When Tesla stock hit $1,400 a share this week, analysts began to rapidly update their predictions. The shares fell back below $1,400 on Wednesday, but they’re holding on to $1,300, which many analysts find astonishing.
Hope driving Tesla stock predictions
In a note this week, Morgan Stanley analyst Adam Jonas maintained his Underweight rating and $740 prediction for Tesla stock. He said hope is driving the shares, but what investors are hoping for based on where the current stock price stands looks like a long shot.
Jonas noted that the power of hope has changed the world and that "the power of hope, the formation of capital and the movement of share prices have long co-existed in a symbiotic relationship." In Tesla's case, he believes that in addition to the company's proven leadership in electric vehicles and sustainable transportation, investor hope has been driving its stock price higher.
He described Tesla's higher stock price as a "stimulus for investors" to come up with predictions that can justify it. As the market communicates and considers these predictions and scenarios, even more hope or a validation of the hope that already exists drives Tesla stock even higher.
He explained that his discussions with investors and other stakeholders have indicated to him that the "engine of hope" has been a contributing factor behind the increase in Tesla's stock price, "further expanding the collective investor imagination of what is possible."
From "controversial" to "cash flow powerhouse"?
Jonas noted that unlike other extreme bull case stores like bitcoin, Tesla is a real business developing real, attractive products and making real investments. The company is hiring real people like at its second U.S. Gigafactory, attracting real talent, and deploying real technology that's mostly in short supply.

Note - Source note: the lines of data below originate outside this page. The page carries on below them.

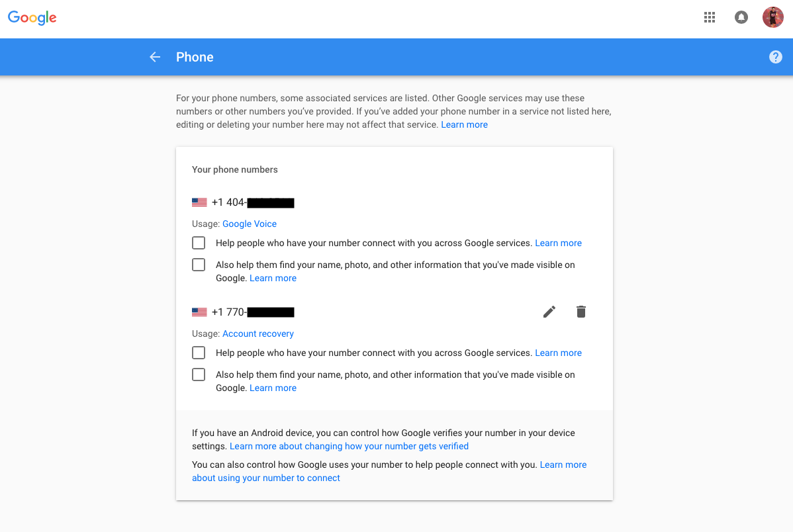The height and width of the screenshot is (532, 793).
Task: Open Learn more about changing number verification
Action: [x=349, y=446]
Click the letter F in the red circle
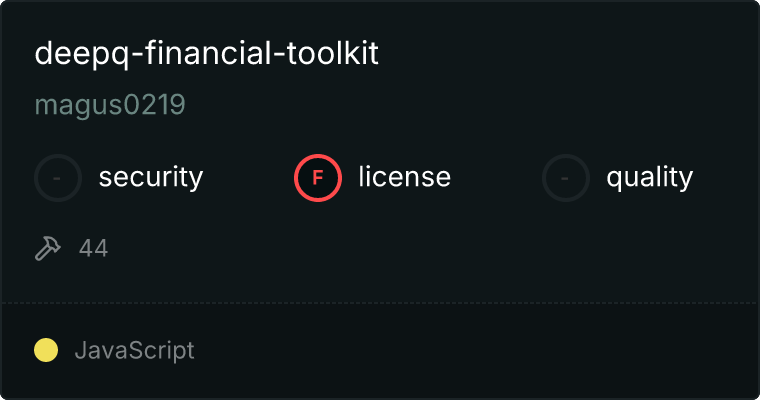This screenshot has height=400, width=760. coord(318,178)
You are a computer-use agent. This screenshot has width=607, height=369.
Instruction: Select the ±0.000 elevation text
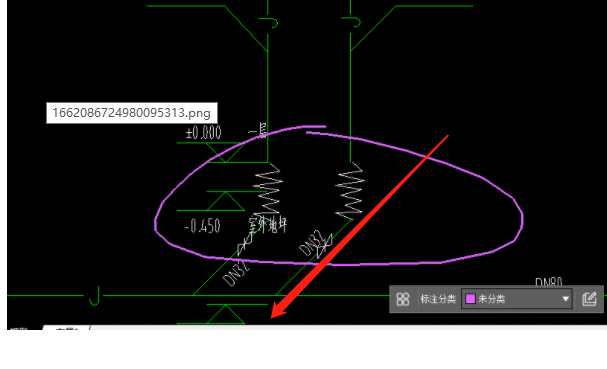204,133
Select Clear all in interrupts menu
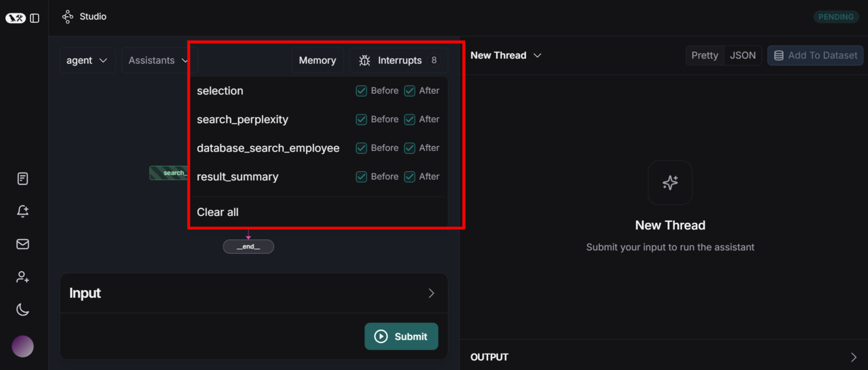 [218, 212]

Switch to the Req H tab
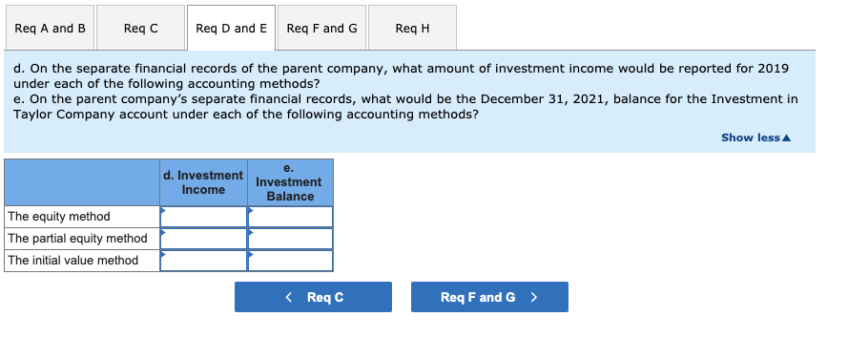pyautogui.click(x=412, y=28)
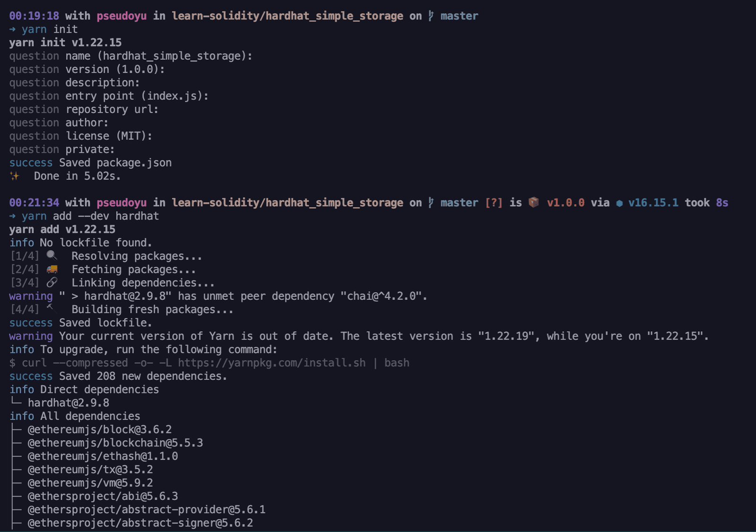Click the green Node dot before v16.15.1
Screen dimensions: 756x532
(x=619, y=203)
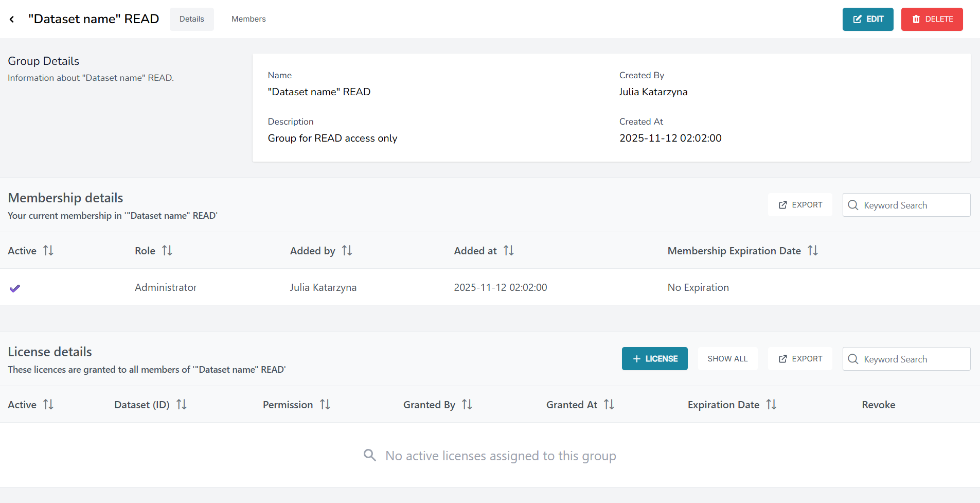980x503 pixels.
Task: Sort licenses by Permission column
Action: pyautogui.click(x=325, y=405)
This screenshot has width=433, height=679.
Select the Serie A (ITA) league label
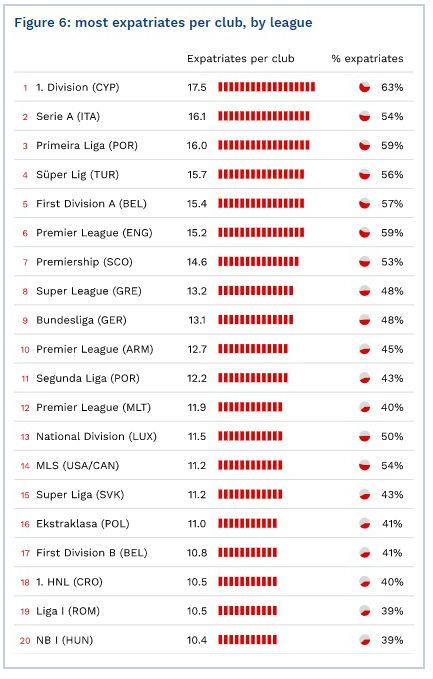[x=68, y=116]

He added that he isn't suggesting that Tesla is the first of its kind in recent market history. His colleagues who cover tech stocks offered other high-profile examples of "several tera-cap tech platforms" that eventually "moved from being 'controversial' cash burning names to cash flow powerhouses in the portfolio."
The Morgan Stanley analyst remains Underweight in his Tesla stock prediction because at $1,400 a share, he believes that the company is a story of where the possible meets the "reality-check of the probable." He said the story is also where the premium of Tesla's innovation meets the "certainty of status quo" from others.
Risks for Tesla stock predictions
Jonas' bull case prediction for Tesla stock is $2,070, which leaves plenty of room for upside even from $1,300 or $1,400 a share. However, he remains Underweight as his base case on the stock due to several risks.
He highlighted China as a key risk. The company's second-quarter delivery numbers provided more evidence of how he believes its growth and profitability are underpinned by the ability to freely sell vehicles in China. He is concerned about the sustainability of Tesla's business model in the long term and believes investors should apply a discount to the company's growth and profit in China.
He also highlighted competition from big tech companies. He said investors aren't very concerned about competing EV offerings from legacy automakers, but that isn't where he believes the biggest threat comes from.
He has been following Amazon's progress in building its captive transportation network, which he believes could end up being a formidable competitor for Tesla in many markets. He advises investors to prepare for similar moves from Alphabet and Waymo, Apple and other big tech firms.
High expectations baked into Tesla stock predictions
Jonas also noted that expectations for Tesla are extremely high. At $1,400 a share, he estimates Tesla's stock price was discounting a 2030 volume of about 5 million vehicles, which is more than 10 times the volume the automaker appears on track to do this year.
He estimates that the earnings power implied in the current market capitalization suggests group EBITDA margins of 20% or higher. He doesn't think that these numbers are impossible, but they are a significant jump from what the company has been doing so far. These numbers also imply commercial success in a global EV market that's at less than 2% penetration today.
The analyst also advised investors to be cautious about Tesla's path to commercialization in autonomous vehicle technology. He does see significant long-term potential for the technology, but he is cautious on adoption rates in the next 10 years.
He expects self-driving vehicles to represent less than 0.3% of global miles traveled by 2030. He remains concerned about the moral, ethical, legal, regulatory and technological barriers that must be overcome. He warned that the market seems to be ignoring these barriers. He believes Tesla may disappoint because the total addressable market for autonomous vehicles will be lower than what investors expect.
Based on Tesla's high stock price, Jonas also believes the risk/ reward is better in other parts of the electric vehicle value chain. If Tesla does execute on the volumes embedded in its $250 billion valuation, he expects other verticals of the value chain to benefit, like battery suppliers, semis, capital goods, tech hardware and specialty chemicals.
Tesla stock is in the red at the time of this writing after falling below $1,400 a share again.